There are a number of things you can do to help prevent contact with spraydrift:
- stop any outdoor activity - for example, children and pets playing outside
- close windows
- bring in washing from the line
- store some water in clean containers. (To keep it clean, add ½ a teaspoon of household bleach per 10 litres.)
- disconnect the pipes to any water tanks collecting rainwater from a roof
- cover fishponds
If you are concerned that you have been exposed to spray drift, if possible you should:
- Approach or phone the person on whose property the spraying is taking place and let them know of your concerns. Make a note of any such conversations.
- Phone our 24/7 Environmental Hotline on 0800 504 639.
- Collect as much information as you can. Write down your observations at the time, and then you know you’ve got it right.
- Disconnect the roof supply if you use tank water and are concerned that your roof may be contaminated. Leave it disconnected until there have been several hours of heavy rain.
- Consider leaving your property until the spraying is finished.
- Seek medical attention if you are worried about symptoms of illness.
Help us help you. Please note down:
- Who is doing the spraying?
- When the spraying took place - date, time.
- Where the spraying is taking place.
- What is being sprayed - e.g.. Pasture, fruit trees.
- The method of spraying being used e.g. helicopter, tractor. Where possible, note down any identifying features of the plane/helicopter, such as registration number and colour.
- Weather details such as wind direction, wind speed, any rain, air temperature. Look at any trees in the area or washing on the line to help you describe the wind direction and speed.
- Take photo of washing and trees if you can.
- Name of agrichemical if you know it.

▶ [Questions to answer]:
**1)** Decide whether each statement below agrees with the spray drift guidance above. Answer yes or no for each, and quote the words of the guidance that decide it.
(a) Stored water can be kept clean by adding half a teaspoon of household bleach per 10 liters.
(b) A disconnected roof supply may be reconnected after a single light shower.
(c) The Environmental Hotline can be reached only during business hours.
**2)** Write the next part of the spray drift guidance above, starting after its last sentence.

▶ [Given records]:

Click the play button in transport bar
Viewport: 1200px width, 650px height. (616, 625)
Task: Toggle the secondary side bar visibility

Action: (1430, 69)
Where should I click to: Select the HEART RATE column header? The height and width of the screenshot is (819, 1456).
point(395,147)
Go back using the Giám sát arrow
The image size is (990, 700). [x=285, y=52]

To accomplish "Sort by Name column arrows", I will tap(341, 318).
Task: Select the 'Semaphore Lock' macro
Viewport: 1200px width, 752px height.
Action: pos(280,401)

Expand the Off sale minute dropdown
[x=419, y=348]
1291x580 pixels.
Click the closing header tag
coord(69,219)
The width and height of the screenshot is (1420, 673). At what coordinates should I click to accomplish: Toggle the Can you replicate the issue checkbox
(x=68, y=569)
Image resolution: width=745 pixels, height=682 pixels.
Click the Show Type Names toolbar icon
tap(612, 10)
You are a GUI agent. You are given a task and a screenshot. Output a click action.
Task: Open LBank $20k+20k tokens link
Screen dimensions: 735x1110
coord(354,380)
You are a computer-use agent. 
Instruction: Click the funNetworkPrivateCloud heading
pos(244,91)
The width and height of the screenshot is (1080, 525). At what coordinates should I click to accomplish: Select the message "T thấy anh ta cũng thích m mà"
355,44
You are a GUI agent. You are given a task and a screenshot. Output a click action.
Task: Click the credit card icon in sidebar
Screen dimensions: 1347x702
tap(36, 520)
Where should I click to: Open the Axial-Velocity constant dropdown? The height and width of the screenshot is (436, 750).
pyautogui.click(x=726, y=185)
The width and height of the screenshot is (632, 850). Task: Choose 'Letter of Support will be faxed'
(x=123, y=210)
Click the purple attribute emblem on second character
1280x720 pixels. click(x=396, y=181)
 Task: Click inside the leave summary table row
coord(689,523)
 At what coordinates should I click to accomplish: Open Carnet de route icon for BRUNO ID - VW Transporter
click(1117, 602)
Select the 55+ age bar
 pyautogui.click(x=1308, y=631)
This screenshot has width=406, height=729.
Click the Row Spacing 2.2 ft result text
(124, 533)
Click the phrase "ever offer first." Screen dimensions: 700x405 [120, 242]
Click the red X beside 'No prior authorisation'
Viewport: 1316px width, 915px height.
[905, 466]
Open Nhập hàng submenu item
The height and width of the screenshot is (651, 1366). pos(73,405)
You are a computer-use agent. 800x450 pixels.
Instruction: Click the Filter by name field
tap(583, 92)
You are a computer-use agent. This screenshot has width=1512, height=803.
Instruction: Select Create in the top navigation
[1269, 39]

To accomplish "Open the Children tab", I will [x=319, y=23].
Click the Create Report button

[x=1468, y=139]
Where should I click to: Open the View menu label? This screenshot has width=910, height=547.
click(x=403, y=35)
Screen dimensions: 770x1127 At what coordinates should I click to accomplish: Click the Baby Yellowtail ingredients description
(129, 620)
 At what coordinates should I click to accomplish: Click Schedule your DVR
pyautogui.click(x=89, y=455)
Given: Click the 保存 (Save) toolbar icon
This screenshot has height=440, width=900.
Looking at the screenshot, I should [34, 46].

▶ [Response list]:
**1)**
(a) Yes: "add ½ a teaspoon of household bleach per 10 litres"
(b) No: "Leave it disconnected until there have been several hours of heavy rain."
(c) No: "Phone our 24/7 Environmental Hotline on 0800 504 639."

**2)**
- If the machine doing the spraying is visible, take a photograph if you are able.
- It can be useful to call in another person to witness the spraying and to corroborate your information.
If you think you have been affected by spray drift you may wish to see your doctor. The sooner you see your doctor, the more useful any tests will be.
Medical tests are available for the herbicide 2.4D and also for organophosphates. In most cases urine or blood tests are required and you may have to pay for these tests.
Current laws and regulation
A number of organisations are involved in the control of spray drift.
Northland Regional Council
We are concerned with environmental damage or the pollution effects of spray drift. The Proposed Regional Plan has rules and guidelines for the control of spray drift.
Health Protection Officers, who work for Northland Health, are concerned with human health. The officers investigate spray drift complaints where there is a concern about bad effects on health. They can also provide information on the health effects of agrichemicals and tell you ways to lessen the risk of exposure.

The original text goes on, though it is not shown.